[What you need to do]
Return the entries exactly as they appear.

[Given entries]
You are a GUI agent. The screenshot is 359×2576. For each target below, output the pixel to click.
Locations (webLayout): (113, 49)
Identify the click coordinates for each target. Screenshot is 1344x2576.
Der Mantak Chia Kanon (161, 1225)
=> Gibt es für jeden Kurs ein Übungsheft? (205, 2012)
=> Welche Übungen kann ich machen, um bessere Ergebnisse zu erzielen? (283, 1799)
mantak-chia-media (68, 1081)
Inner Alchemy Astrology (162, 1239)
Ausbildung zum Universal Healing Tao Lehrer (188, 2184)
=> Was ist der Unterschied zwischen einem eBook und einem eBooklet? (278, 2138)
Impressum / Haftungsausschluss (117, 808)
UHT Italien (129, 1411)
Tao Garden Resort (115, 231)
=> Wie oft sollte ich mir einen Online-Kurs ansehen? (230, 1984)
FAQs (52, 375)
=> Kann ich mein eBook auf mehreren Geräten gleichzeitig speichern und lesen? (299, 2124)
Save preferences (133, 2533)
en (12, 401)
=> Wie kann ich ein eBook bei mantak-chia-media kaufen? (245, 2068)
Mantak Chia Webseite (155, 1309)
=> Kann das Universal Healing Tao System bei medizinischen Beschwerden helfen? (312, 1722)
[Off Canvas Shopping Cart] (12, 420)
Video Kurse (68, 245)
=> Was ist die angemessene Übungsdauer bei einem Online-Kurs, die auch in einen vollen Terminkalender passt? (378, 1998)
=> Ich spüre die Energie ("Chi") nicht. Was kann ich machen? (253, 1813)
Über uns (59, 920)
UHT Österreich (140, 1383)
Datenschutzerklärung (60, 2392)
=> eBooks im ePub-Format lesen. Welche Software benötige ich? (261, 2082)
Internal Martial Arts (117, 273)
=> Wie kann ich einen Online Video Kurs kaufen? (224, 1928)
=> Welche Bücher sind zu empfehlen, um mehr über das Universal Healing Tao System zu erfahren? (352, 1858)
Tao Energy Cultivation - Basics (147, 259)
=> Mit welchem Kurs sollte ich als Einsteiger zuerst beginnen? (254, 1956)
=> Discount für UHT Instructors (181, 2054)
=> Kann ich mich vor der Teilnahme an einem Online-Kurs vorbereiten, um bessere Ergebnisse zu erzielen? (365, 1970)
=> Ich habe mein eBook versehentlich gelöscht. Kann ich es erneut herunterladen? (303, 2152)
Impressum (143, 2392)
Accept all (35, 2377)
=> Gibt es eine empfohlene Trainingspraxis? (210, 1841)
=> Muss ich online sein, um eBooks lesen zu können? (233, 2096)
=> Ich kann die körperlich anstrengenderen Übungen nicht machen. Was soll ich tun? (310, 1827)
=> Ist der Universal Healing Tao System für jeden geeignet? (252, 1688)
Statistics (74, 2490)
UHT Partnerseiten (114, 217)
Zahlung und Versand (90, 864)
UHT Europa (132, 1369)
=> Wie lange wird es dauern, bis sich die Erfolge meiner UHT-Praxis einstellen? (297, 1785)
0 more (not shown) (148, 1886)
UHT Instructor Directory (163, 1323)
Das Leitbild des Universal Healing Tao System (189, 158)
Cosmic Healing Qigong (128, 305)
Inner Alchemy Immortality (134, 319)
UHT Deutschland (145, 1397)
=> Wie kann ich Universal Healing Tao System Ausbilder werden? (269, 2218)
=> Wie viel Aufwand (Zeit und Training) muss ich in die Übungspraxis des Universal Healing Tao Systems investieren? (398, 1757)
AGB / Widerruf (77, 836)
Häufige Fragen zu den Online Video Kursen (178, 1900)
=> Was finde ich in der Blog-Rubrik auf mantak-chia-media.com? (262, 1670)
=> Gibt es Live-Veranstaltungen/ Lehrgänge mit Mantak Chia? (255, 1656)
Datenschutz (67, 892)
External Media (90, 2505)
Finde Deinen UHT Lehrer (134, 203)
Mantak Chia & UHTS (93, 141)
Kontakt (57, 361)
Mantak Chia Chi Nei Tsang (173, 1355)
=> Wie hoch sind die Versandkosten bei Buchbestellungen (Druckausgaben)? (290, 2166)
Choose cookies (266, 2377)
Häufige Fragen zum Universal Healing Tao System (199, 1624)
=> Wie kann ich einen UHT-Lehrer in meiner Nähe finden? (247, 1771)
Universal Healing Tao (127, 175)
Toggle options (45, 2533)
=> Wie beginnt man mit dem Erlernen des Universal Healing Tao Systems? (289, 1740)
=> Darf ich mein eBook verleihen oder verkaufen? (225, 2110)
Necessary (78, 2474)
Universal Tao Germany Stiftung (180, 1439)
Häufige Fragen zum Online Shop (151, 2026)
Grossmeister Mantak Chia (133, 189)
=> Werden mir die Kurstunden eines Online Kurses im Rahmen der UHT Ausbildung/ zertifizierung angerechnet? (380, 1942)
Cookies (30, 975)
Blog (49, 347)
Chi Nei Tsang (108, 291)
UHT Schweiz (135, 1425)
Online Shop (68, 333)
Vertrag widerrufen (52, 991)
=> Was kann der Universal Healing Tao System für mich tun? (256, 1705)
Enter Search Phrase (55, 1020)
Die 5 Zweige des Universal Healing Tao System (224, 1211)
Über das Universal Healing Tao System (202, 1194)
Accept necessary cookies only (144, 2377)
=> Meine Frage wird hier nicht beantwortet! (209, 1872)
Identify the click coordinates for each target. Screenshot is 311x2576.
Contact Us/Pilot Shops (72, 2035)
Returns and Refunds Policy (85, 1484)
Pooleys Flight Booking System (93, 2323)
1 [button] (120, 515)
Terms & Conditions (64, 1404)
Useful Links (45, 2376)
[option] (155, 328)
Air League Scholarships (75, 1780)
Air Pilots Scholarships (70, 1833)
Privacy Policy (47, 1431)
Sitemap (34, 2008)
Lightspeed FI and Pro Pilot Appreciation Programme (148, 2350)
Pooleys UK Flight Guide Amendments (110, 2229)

[Answer]
You are a GUI agent. The screenshot is 359×2576. For each target below, output the pixel to click.
Locations (webLayout): (113, 49)
Identify the click coordinates for each target. Screenshot is 1344x2576.
Der Mantak Chia Kanon (161, 1225)
=> Gibt es für jeden Kurs ein Übungsheft? (205, 2012)
=> Welche Übungen kann ich machen, um bessere Ergebnisse zu erzielen? (283, 1799)
mantak-chia-media (68, 1081)
Inner Alchemy Astrology (162, 1239)
Ausbildung zum Universal Healing Tao Lehrer (188, 2184)
=> Was ist der Unterschied zwischen einem eBook und einem eBooklet? (278, 2138)
Impressum / Haftungsausschluss (117, 808)
UHT Italien (129, 1411)
Tao Garden Resort (115, 231)
=> Wie oft sollte ich mir einen Online-Kurs ansehen? (230, 1984)
FAQs (52, 375)
=> Kann ich mein eBook auf mehreren Geräten gleichzeitig speichern und lesen? (299, 2124)
Save preferences (133, 2533)
en (12, 401)
=> Wie kann ich ein eBook bei mantak-chia-media kaufen? (245, 2068)
Mantak Chia Webseite (155, 1309)
=> Kann das Universal Healing Tao System bei medizinischen Beschwerden helfen? (312, 1722)
[Off Canvas Shopping Cart] (12, 420)
Video Kurse (68, 245)
=> Was ist die angemessene Übungsdauer bei einem Online-Kurs, die auch in einen vollen Terminkalender passt? (378, 1998)
=> Ich spüre die Energie ("Chi") nicht. Was kann ich machen? (253, 1813)
Über uns (59, 920)
UHT Österreich (140, 1383)
Datenschutzerklärung (60, 2392)
=> eBooks im ePub-Format lesen. Welche Software benötige ich? (261, 2082)
Internal Martial Arts (117, 273)
=> Wie kann ich einen Online Video Kurs kaufen? (224, 1928)
=> Welche Bücher sind zu empfehlen, um mehr über das Universal Healing Tao System zu erfahren? (352, 1858)
Tao Energy Cultivation - Basics (147, 259)
=> Mit welchem Kurs sollte ich als Einsteiger zuerst beginnen? (254, 1956)
=> Discount für UHT Instructors (181, 2054)
=> Kann ich mich vor der Teilnahme an einem Online-Kurs vorbereiten, um bessere Ergebnisse zu erzielen? (365, 1970)
=> Ich habe mein eBook versehentlich gelöscht. Kann ich es erneut herunterladen? (303, 2152)
Impressum (143, 2392)
Accept all (35, 2377)
=> Gibt es eine empfohlene Trainingspraxis? (210, 1841)
=> Muss ich online sein, um eBooks lesen zu können? (233, 2096)
=> Ich kann die körperlich anstrengenderen Übungen nicht machen. Was soll ich tun? (310, 1827)
=> Ist der Universal Healing Tao System für jeden geeignet? (252, 1688)
Statistics (74, 2490)
UHT Partnerseiten (114, 217)
Zahlung und Versand (90, 864)
UHT Europa (132, 1369)
=> Wie lange wird es dauern, bis sich die Erfolge meiner UHT-Praxis einstellen? (297, 1785)
0 more (not shown) (148, 1886)
UHT Instructor Directory (163, 1323)
Das Leitbild des Universal Healing Tao System (189, 158)
Cosmic Healing Qigong (128, 305)
Inner Alchemy Immortality (134, 319)
UHT Deutschland (145, 1397)
=> Wie kann ich Universal Healing Tao System Ausbilder werden? (269, 2218)
=> Wie viel Aufwand (Zeit und Training) muss ich in die Übungspraxis des Universal Healing Tao Systems investieren? (398, 1757)
AGB / Widerruf (77, 836)
Häufige Fragen zu den Online Video Kursen (178, 1900)
=> Was finde ich in der Blog-Rubrik auf mantak-chia-media.com? (262, 1670)
=> Gibt es Live-Veranstaltungen/ Lehrgänge mit Mantak Chia? (255, 1656)
Datenschutz (67, 892)
External Media (90, 2505)
Finde Deinen UHT Lehrer (134, 203)
Mantak Chia & UHTS (93, 141)
Kontakt (57, 361)
Mantak Chia Chi Nei Tsang (173, 1355)
=> Wie hoch sind die Versandkosten bei Buchbestellungen (Druckausgaben)? (290, 2166)
Choose cookies (266, 2377)
Häufige Fragen zum Universal Healing Tao System (199, 1624)
=> Wie kann ich einen UHT-Lehrer in meiner Nähe finden? (247, 1771)
Universal Healing Tao (127, 175)
Toggle options (45, 2533)
=> Wie beginnt man mit dem Erlernen des Universal Healing Tao Systems? (289, 1740)
=> Darf ich mein eBook verleihen oder verkaufen? (225, 2110)
Necessary (78, 2474)
Universal Tao Germany Stiftung (180, 1439)
Häufige Fragen zum Online Shop (151, 2026)
Grossmeister Mantak Chia (133, 189)
=> Werden mir die Kurstunden eines Online Kurses im Rahmen der UHT Ausbildung/ zertifizierung angerechnet? (380, 1942)
Cookies (30, 975)
Blog (49, 347)
Chi Nei Tsang (108, 291)
UHT Schweiz (135, 1425)
Online Shop (68, 333)
Vertrag widerrufen (52, 991)
=> Was kann der Universal Healing Tao System für mich tun? (256, 1705)
Enter Search Phrase (55, 1020)
Die 5 Zweige des Universal Healing Tao System (224, 1211)
Über das Universal Healing Tao System (202, 1194)
Accept necessary cookies only (144, 2377)
=> Meine Frage wird hier nicht beantwortet! (209, 1872)
Identify the click coordinates for each target. Screenshot is 311x2576.
Contact Us/Pilot Shops (72, 2035)
Returns and Refunds Policy (85, 1484)
Pooleys Flight Booking System (93, 2323)
1 [button] (120, 515)
Terms & Conditions (64, 1404)
Useful Links (45, 2376)
[option] (155, 328)
Air League Scholarships (75, 1780)
Air Pilots Scholarships (70, 1833)
Privacy Policy (47, 1431)
Sitemap (34, 2008)
Lightspeed FI and Pro Pilot Appreciation Programme (148, 2350)
Pooleys UK Flight Guide Amendments (110, 2229)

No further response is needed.